WORK INSTRUCTIONS :: Reproduce the material verbatim from the line with "coordinates (161, 26)." up to and including the line with "Image resolution: width=1280 pixels, height=648".

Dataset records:
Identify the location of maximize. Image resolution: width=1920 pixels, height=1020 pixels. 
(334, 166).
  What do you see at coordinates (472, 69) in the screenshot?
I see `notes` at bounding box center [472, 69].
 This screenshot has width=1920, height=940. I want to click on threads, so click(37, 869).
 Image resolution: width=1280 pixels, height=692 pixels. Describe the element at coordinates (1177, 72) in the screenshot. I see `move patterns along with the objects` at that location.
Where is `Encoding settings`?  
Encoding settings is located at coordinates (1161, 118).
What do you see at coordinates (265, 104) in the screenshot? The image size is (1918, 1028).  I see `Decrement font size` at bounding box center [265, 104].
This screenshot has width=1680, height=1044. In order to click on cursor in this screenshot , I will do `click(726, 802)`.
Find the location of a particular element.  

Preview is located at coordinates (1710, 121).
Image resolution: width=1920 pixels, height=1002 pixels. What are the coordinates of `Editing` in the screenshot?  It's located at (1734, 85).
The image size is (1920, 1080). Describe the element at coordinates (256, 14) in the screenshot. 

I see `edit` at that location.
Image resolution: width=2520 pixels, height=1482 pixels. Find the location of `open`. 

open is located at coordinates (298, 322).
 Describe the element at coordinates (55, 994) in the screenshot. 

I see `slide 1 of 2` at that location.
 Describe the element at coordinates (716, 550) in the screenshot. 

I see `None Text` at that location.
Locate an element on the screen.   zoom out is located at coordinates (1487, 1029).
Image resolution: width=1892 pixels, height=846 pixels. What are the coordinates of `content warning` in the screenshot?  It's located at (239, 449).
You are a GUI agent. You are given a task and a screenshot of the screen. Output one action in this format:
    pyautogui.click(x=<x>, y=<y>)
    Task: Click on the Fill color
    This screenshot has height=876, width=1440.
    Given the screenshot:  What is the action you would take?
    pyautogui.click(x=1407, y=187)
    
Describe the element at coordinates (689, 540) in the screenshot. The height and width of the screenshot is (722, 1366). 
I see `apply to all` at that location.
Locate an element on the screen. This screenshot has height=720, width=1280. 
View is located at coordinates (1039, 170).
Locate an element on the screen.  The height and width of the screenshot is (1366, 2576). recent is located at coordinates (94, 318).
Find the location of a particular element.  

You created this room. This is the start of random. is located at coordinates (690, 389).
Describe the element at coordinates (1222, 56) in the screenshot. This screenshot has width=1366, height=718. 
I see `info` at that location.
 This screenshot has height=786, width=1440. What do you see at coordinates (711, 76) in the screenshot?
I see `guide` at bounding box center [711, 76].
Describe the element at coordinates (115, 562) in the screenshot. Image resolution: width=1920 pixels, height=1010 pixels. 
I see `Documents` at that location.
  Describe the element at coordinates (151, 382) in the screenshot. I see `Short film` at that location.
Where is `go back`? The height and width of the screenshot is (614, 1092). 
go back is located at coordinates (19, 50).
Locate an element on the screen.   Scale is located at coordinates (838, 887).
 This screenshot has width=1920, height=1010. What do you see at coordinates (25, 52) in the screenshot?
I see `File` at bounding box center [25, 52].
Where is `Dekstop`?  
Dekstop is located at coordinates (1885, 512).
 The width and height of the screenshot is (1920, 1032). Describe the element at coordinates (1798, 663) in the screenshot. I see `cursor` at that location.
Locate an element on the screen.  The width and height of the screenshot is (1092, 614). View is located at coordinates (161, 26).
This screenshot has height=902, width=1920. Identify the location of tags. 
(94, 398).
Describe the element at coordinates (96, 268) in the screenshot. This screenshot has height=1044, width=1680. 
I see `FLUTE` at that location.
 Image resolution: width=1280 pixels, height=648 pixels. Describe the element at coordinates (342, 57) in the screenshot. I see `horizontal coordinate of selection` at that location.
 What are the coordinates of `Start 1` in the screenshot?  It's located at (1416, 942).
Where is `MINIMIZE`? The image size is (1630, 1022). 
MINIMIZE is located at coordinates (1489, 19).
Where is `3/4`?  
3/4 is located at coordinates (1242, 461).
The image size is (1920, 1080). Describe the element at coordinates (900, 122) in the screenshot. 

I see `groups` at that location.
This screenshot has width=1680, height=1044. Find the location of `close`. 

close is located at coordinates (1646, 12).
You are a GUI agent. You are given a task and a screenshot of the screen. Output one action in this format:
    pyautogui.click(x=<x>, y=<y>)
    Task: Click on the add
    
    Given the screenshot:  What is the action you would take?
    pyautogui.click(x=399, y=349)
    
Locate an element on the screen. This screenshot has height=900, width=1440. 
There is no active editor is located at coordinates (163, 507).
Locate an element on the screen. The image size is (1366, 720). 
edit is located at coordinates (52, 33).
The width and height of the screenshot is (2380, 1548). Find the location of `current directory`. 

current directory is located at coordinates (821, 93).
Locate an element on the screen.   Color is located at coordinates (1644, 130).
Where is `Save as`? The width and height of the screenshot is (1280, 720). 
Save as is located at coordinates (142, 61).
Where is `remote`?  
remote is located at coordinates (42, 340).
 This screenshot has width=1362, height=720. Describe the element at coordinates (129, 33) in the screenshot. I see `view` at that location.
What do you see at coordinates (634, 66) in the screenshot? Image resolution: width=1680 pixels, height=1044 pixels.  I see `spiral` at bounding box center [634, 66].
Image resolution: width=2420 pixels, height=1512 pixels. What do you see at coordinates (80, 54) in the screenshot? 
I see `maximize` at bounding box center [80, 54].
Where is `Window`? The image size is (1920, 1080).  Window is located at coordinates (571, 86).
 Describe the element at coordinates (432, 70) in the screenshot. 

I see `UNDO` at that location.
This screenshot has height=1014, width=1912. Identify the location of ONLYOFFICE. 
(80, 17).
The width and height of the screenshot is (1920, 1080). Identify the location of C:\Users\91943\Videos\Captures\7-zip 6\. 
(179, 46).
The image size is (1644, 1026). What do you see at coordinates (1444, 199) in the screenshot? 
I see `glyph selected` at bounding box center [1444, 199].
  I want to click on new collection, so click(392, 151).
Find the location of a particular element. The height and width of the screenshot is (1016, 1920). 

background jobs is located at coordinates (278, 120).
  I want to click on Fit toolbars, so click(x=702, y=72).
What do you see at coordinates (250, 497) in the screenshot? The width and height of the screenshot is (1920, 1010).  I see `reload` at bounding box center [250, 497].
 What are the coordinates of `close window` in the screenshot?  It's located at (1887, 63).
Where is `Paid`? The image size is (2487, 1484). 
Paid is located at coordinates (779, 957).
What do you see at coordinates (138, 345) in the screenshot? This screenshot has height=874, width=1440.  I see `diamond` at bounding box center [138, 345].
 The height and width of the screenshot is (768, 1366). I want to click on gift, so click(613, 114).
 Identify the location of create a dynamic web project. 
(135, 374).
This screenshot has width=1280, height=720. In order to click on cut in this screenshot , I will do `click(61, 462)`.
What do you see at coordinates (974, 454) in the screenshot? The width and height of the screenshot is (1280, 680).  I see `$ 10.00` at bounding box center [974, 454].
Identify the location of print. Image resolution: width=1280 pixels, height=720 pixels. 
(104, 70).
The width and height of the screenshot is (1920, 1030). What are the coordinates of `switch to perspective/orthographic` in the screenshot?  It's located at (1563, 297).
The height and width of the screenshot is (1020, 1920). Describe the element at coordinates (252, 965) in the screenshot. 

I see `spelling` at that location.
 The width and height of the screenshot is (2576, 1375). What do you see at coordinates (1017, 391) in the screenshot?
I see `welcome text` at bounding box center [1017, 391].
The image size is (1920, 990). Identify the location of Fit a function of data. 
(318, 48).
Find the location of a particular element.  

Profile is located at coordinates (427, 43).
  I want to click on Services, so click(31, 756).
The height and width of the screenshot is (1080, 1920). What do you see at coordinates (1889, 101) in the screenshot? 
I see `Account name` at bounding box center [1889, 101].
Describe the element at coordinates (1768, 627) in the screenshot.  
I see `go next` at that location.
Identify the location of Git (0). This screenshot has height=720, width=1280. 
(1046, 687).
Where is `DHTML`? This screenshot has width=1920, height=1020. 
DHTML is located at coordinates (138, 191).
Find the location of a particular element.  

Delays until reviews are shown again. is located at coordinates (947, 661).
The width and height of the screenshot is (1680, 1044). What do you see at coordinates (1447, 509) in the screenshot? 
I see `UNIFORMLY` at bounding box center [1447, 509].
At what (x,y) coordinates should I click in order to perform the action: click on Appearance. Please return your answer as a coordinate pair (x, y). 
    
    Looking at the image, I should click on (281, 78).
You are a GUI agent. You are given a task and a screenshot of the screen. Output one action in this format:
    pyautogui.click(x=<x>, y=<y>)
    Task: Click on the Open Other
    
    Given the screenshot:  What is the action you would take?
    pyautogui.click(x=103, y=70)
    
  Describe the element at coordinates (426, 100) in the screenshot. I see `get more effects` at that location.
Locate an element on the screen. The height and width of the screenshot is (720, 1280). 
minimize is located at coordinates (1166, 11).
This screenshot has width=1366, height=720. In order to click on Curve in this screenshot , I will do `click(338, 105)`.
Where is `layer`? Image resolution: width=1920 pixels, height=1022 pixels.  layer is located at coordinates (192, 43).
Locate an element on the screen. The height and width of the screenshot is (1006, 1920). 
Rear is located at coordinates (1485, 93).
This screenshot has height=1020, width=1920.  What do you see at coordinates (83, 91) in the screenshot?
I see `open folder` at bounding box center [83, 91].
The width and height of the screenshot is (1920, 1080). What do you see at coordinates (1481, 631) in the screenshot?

EXERCISE SOLUTION ::
Locate an element on the screen.  The width and height of the screenshot is (1092, 614). View is located at coordinates (161, 26).
This screenshot has height=902, width=1920. Identify the location of tags. 
(94, 398).
Describe the element at coordinates (96, 268) in the screenshot. This screenshot has height=1044, width=1680. 
I see `FLUTE` at that location.
 Image resolution: width=1280 pixels, height=648 pixels. Describe the element at coordinates (342, 57) in the screenshot. I see `horizontal coordinate of selection` at that location.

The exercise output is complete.